I scheduled my stress test and first training session. Those are this week, so I'll update as those happen.

The most eventful part was a test where I breathed into a machine for 15 minutes to calculate my base metabolic rate. The number for the first test came back as 3560 calories. The doctor looked at the paper, frowned and said that couldn't be right. So back on the machine I went. The second test came back at 3350. He frowned again and got a different machine. The third test came back at 3490.

The doctor explained to me that the number was extremely high. "Like an elite male athlete," he said. Well, given that I am obviously not male and many years from being an athlete, it's a sign that something is wrong.

We went over my food journals. I have been eating about 2200-2500 calories a day for the last four months but have still managed to gain 30 pounds. With a metabolic rate that high, I should have lost around 24. Sooooo, off to the endocrinologist I go.
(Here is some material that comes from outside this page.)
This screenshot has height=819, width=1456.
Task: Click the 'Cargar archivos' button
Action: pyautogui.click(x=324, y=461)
The doctor confirmed what Dano suspects. I most likely have some sort of hormonal imbalance that was somehow "cured" during pregnancy. That would explain why I lost 30 pounds while pregnant, despite eating like a teen aged fat kid.
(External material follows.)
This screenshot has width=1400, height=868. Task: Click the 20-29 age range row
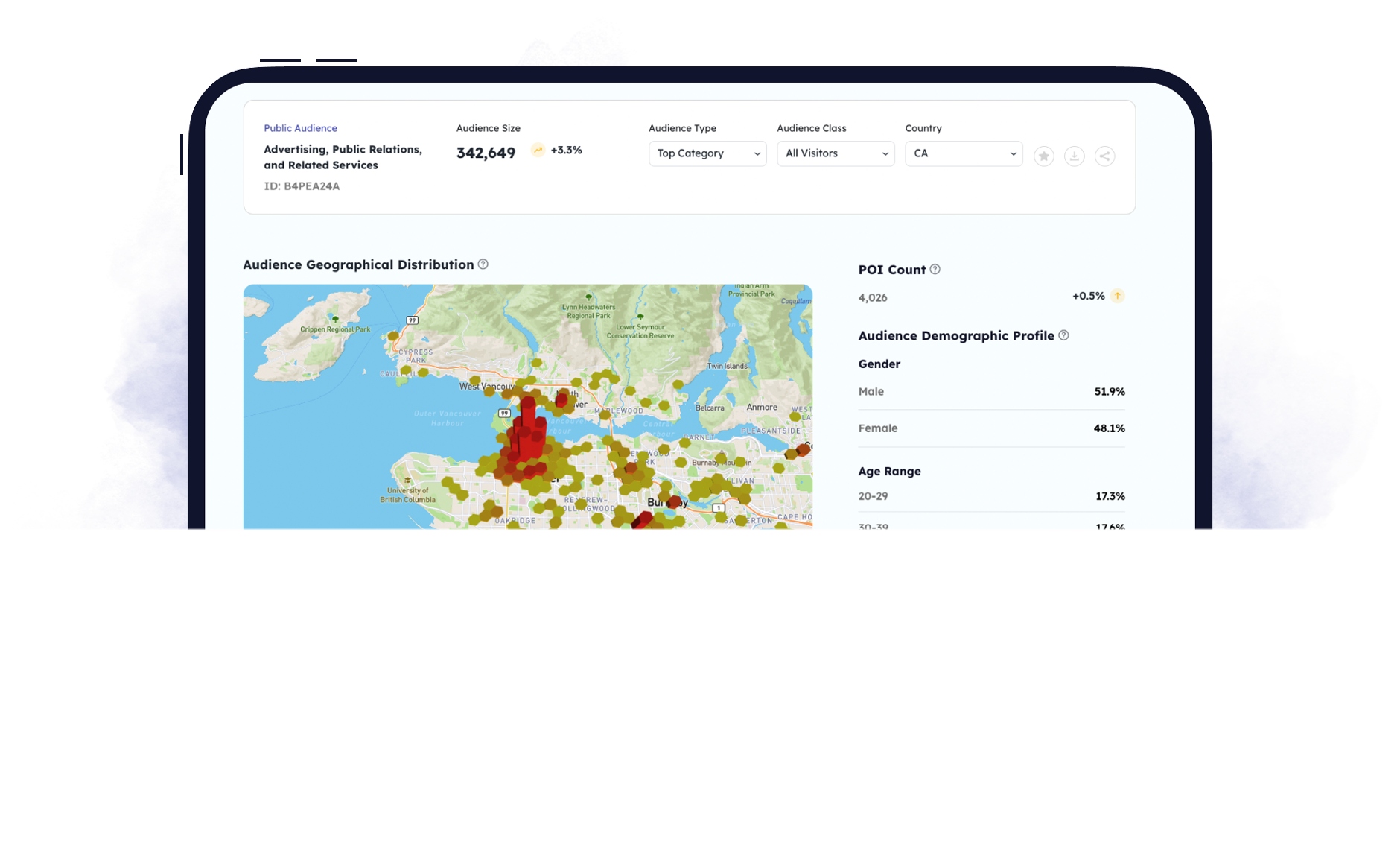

In some way it's a relief. I know that I am to blame for the majority of my weight. I got fat one bad food choice at a time. But, when I started making good choices and watching my portions, I should have at the least maintained my weight. Knowing now that I was fighting a losing battle makes me feel like I will be more successful now. There's a reason I have failed that is not 100% me. Now it's more like 60% me. That's a number that seems much more manageable.
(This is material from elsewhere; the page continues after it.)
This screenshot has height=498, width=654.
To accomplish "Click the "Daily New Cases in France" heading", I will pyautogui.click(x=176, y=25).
I admit that I was childish about it. When I see no results from being "good," I tend to feel like, "fuck it, might as well eat what I want." That has definitely not helped at all.

I met with the counselor and we talked about my family and my relationship with food. The counselor asked me "Why now?"

It took a bit for me to answer. I've been fat my WHOLE LIFE. I have always been the fat friend, the fat athlete, the fat girl. It's a role I have become way to comfortable with. It's cozy. It's scary to think that I have come to think of it as who I am and not just what I look like.

The realization came to me about a month ago during a trip to the gas station. (random, I know)

I pumped the gas and went inside and bought a pack of cigarettes, a Redbull and a donut. I went back to my truck and heard Birdy in the back cooing and laughing. I looked at my purchases and started crying. Who buys that? A person who doesn't care much about themselves, that's who.

What kind of mother am I if I teach my daughter to treat herself like this? I am her example. How do I show her to love herself if I don't love myself? I don't want her to struggle with weight. I don't want her to not do things and to sit life out because she feels like she's to fat to join in.

So now, I look at my life and my weight and I realize that it's not who I am, it's simply what I am. I now have a very profound reason to live as long as I can and to live the healthiest lifestyle possible.

So that's why I joined the program. It isn't to be able to buy clothes at Banana Republic or to look great in a pair of jeans or to have sex with the lights on. I have no interest in being the "hot mom."

But I want to be a great mom. And I want to be a great example. I don't want Birdy to grow up emulating who I am right now. I want her to emulate me at my best.

So, game on. My goal is to decrease my body fat percentage by 8% and to lose 4 inches from my waist and hips. I'm not putting a pounds lost goal, but I will definitely track that.